Dans La Nuit du chasseur, l’inquiétant pasteur interprété par Robert Mitchum mimait dans une scène légendaire le combat entre l’Amour (LOVE) et la Haine (HATE), dont les lettres noires étaient dessinées sur ses doigts. Quelques années plus tôt, il semble forcément incongru de voir le même Robert dans une ode à l’amour, le vrai, le beau, l’unique, un amour tellement dénué de haine qu’un prétendant y cède la place à un autre avec un sourire béat.
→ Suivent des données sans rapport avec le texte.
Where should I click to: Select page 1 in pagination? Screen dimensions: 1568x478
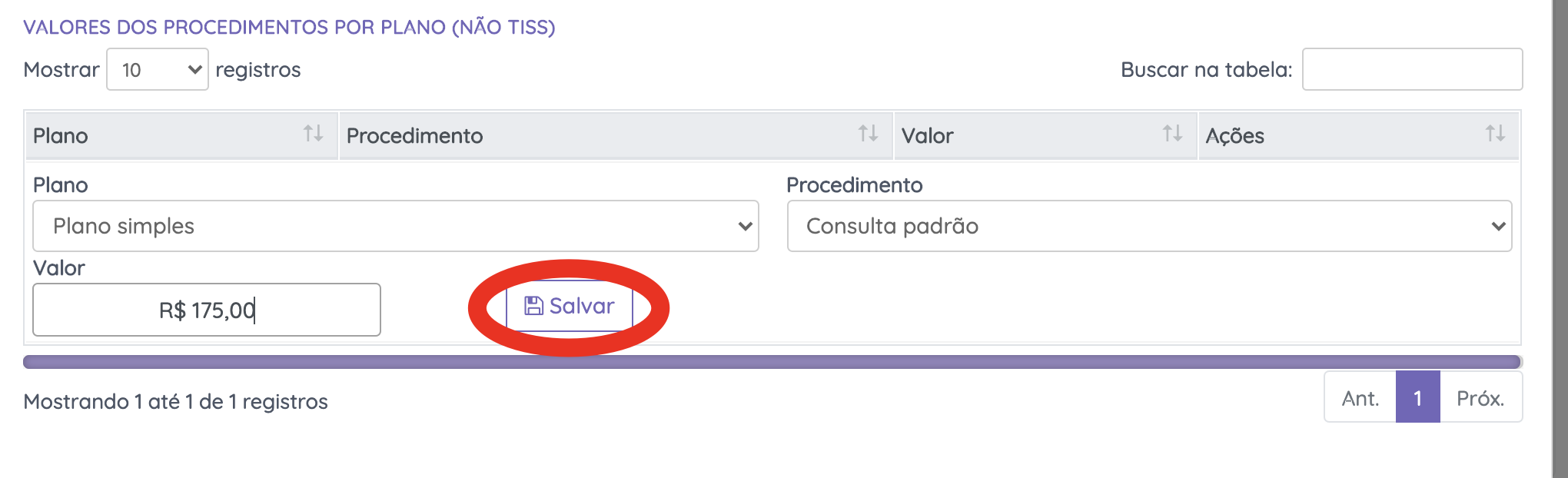[x=1417, y=398]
Il paraît que l’on appelle ce genre d’œuvre des « films de Noël ». Force est de constater que Noël n’inspirait pas plus dans les années 1940 qu’aujourd’hui.
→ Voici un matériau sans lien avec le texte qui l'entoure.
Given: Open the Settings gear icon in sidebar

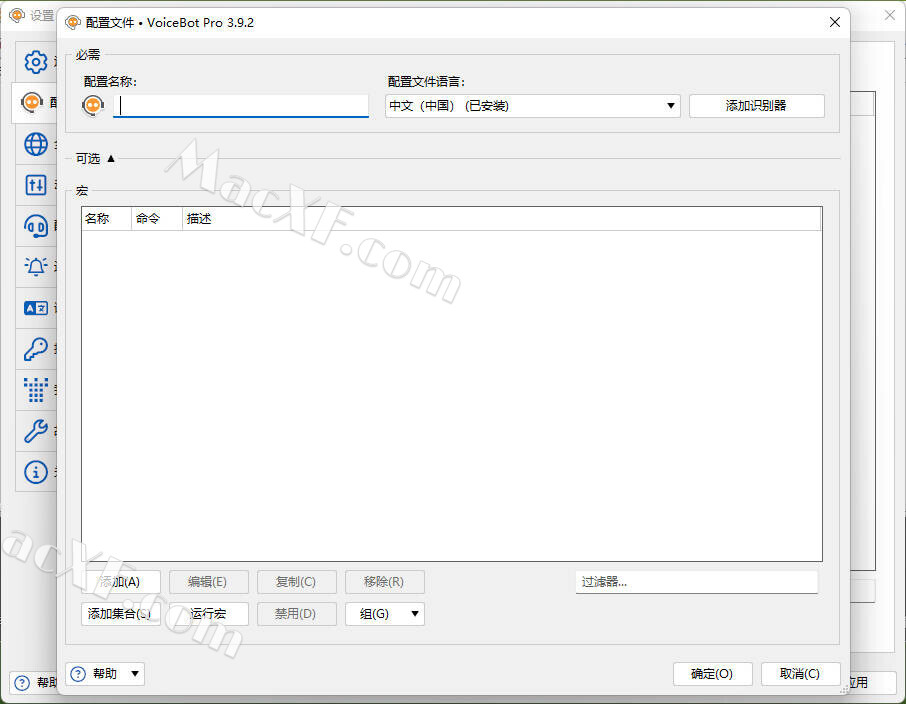Looking at the screenshot, I should 36,62.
Difficile de ne pas aimer un film avec un casting pareil (Robert Mitchum, Janet Leigh), un de ces films « méconnus » qu’on trépigne d’impatience de découvrir, à la recherche du bijou enfermé dans un mauvais tiroir – magie du noir et blanc et de la période RKO oblige. Certes, le cinéaste Don Hartman est un illustre inconnu (cinq films au compteur), mais sa première œuvre, It Had to Be You, jolie comédie romantique enlevée par la gouaille de Ginger Rogers, pouvait laisser augurer du meilleur. Certes. Mais il ne sert à rien de partir avec la meilleure volonté du monde, et l’envie d’aimer un film sans conditions, quand ce film n’offre pas grand-chose de plus qu’un maigre scénario, des acteurs peu convaincus (peu convaincants?), et une histoire d’amour à dormir debout.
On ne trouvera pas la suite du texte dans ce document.